[Opening Data to examine section]
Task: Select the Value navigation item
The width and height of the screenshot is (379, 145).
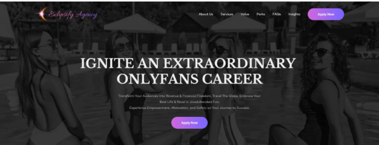Action: (x=245, y=14)
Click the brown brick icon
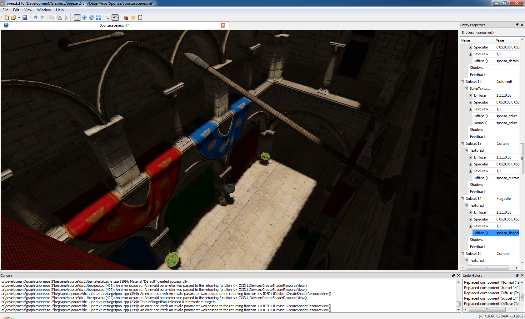 (126, 18)
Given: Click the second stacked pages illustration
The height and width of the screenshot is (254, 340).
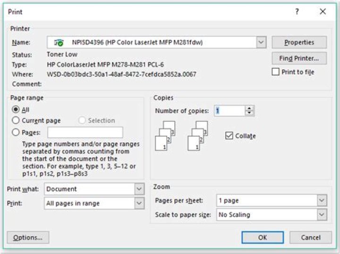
[Closing Data to examine section]
**Work to be completed:**
Could the material above be given again exactly, pictures excluded?

**Answer area:**
Task: Select the Value navigation item
The width and height of the screenshot is (379, 145).
Action: (x=245, y=14)
Click the brown brick icon
 (126, 18)
Given: Click the second stacked pages illustration
The height and width of the screenshot is (254, 340).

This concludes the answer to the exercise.